EXTRACTED RECORDS below:

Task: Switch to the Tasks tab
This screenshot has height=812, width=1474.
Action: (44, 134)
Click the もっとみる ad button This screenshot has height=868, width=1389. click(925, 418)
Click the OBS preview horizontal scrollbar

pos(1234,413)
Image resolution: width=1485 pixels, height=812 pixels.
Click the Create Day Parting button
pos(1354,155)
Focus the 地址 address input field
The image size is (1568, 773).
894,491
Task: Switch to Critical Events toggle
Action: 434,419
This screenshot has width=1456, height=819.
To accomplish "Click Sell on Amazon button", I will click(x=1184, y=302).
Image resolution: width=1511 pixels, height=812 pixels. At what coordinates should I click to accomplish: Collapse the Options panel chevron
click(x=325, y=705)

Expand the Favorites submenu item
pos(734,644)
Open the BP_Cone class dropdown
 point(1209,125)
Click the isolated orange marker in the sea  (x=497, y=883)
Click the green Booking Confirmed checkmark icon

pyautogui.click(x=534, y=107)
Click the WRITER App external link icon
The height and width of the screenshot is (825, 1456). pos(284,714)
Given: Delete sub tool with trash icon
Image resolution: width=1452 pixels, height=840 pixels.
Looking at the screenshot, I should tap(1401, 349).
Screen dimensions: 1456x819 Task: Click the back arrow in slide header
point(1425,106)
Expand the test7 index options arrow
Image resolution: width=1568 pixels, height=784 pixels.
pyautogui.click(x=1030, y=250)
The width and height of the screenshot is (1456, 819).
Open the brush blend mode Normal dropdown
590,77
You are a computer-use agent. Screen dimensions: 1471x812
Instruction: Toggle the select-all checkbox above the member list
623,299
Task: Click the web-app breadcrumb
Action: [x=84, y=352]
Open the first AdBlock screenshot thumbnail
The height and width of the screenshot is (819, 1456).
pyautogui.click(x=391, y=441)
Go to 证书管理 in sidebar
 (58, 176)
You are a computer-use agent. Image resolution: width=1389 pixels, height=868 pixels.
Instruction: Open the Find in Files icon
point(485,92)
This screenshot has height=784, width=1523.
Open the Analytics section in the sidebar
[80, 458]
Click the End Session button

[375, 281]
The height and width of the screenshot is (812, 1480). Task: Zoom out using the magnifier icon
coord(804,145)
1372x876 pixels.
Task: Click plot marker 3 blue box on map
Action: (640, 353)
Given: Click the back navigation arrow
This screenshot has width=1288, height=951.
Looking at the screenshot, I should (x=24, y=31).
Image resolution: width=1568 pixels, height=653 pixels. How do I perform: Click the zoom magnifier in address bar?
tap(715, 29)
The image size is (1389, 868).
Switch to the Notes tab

End of EXTRACTED RECORDS.

TASK DIRECTIONS => Your output should be an exact copy of every line from the one containing "Open the Analytics section in the sidebar" through the end of the records.

ANSWER TO THIS EXERCISE =>
Open the Analytics section in the sidebar
[80, 458]
Click the End Session button

[375, 281]
The height and width of the screenshot is (812, 1480). Task: Zoom out using the magnifier icon
coord(804,145)
1372x876 pixels.
Task: Click plot marker 3 blue box on map
Action: (640, 353)
Given: Click the back navigation arrow
This screenshot has width=1288, height=951.
Looking at the screenshot, I should (x=24, y=31).
Image resolution: width=1568 pixels, height=653 pixels. How do I perform: Click the zoom magnifier in address bar?
tap(715, 29)
The image size is (1389, 868).
Switch to the Notes tab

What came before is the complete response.